At issue were two galling facts: First, there is no cancer care available within the Navajo Nation, the largest tribal area in the U.S. And second, American Indians have the lowest cancer survival rates of any racial group in the U.S. Overall, 52 out of 100 American Indians survive for five years after being diagnosed with cancer, compared to 58 out of 100 non-Hispanic whites, according to the National Cancer Institute. The conference aimed to tease out some of the reasons for that disparity, and brainstorm how cooperation and collaboration could improve care.

It was a busy day. The director of the Navajo Nation Epidemiology Center shared what’s known about cancer prevalence and inequitable cancer deaths in Navajo. (Deaths from lung and breast cancer are extremely low compared to whites; the opposite holds true for stomach cancer.) A traditional healer talked about how Navajo medicine, such as local herbs and ceremonies, have long cared for and treated patients. Survivors and their loved ones shared personal stories, in part to support each other, in part to illuminate the challenges to providing top-notch care. To reach the nearest clinic offering chemotherapy treatments, one attendee explained that she had to drive for four hours. And it wasn’t like a road trip from New York to Boston.
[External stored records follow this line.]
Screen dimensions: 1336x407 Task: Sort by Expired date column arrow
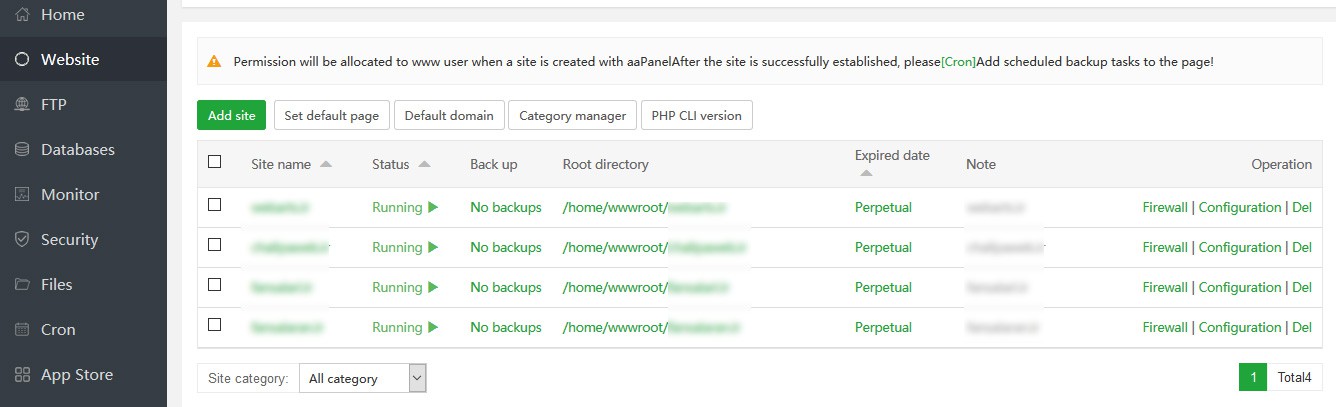click(x=866, y=174)
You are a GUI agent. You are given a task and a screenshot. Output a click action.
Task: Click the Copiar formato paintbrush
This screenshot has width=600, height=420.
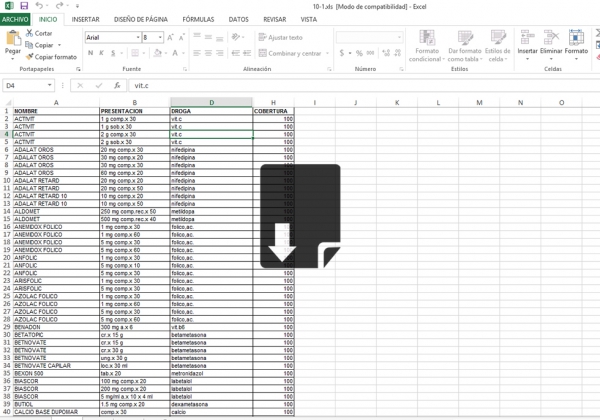click(x=27, y=57)
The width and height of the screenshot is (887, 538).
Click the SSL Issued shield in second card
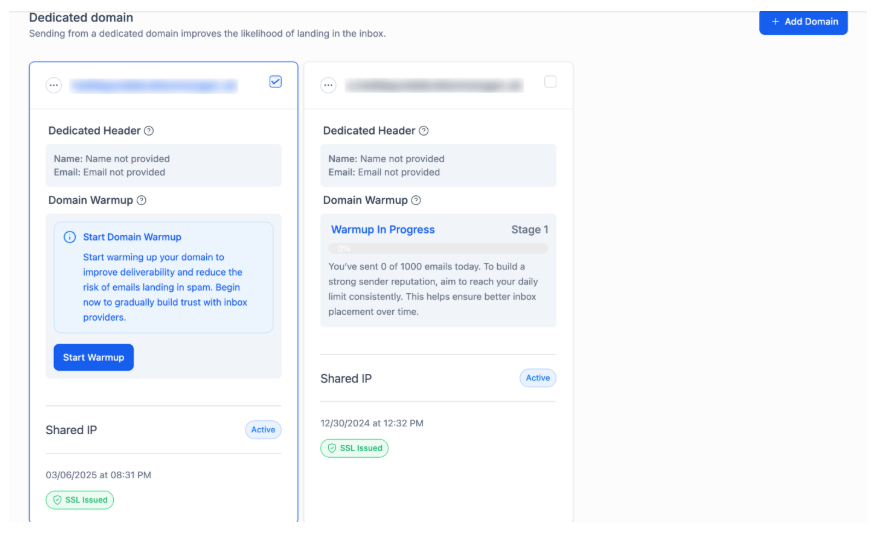(332, 448)
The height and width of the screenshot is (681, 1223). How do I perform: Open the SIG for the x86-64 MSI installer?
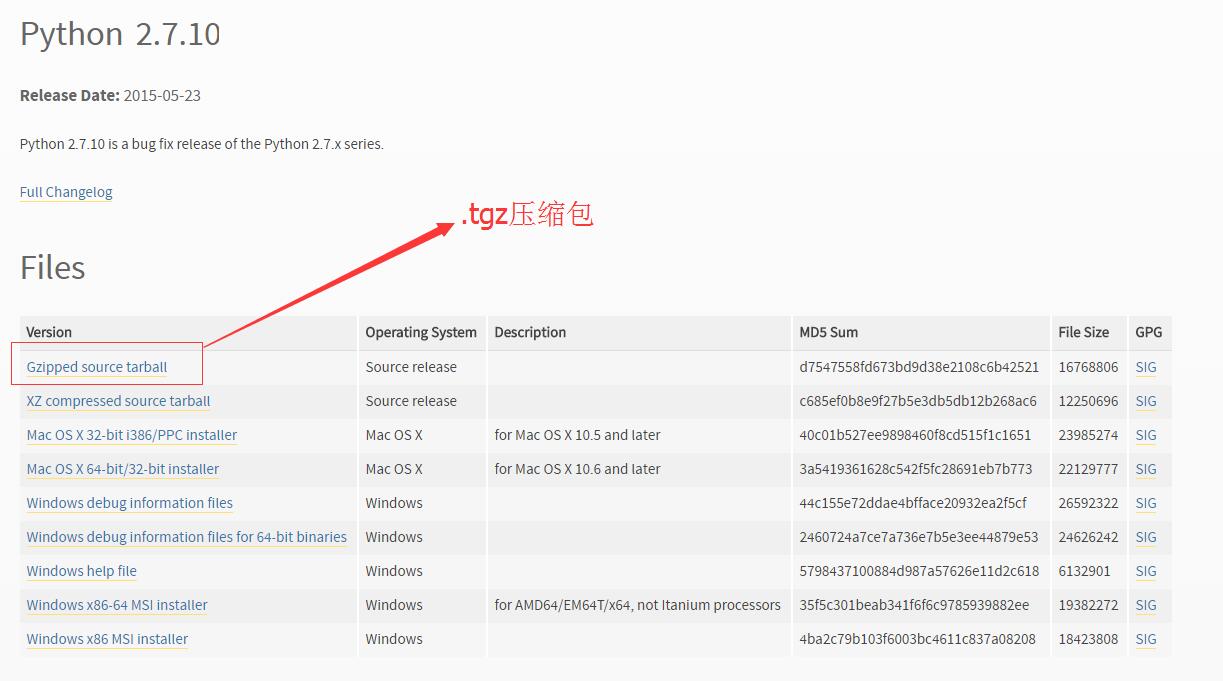[1145, 605]
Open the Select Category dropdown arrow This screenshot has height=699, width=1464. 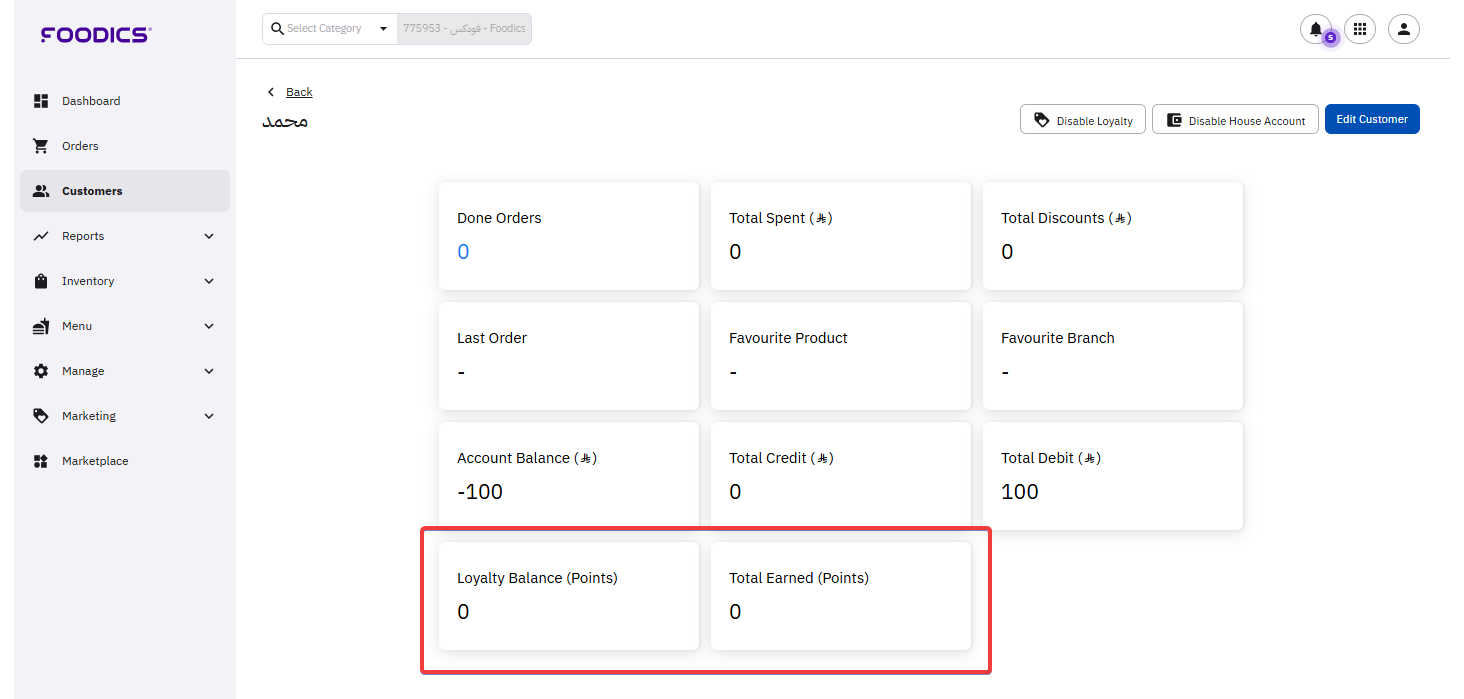pos(383,29)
Traveling out of the Navajo Nation is often a huge challenge; transportation and lodging expenses fall to patients and 44 percent of the Navajo Nation's population lives below the poverty line.

Attendees highlighted the need for better access to hospice care and oncology units, improved clinician-patient communication, and patient advisory committees. But maybe best of all, another small step was taken toward self-determination. Navajo people, not outside researchers, led the discussions about improving cancer care in the Navajo Nation.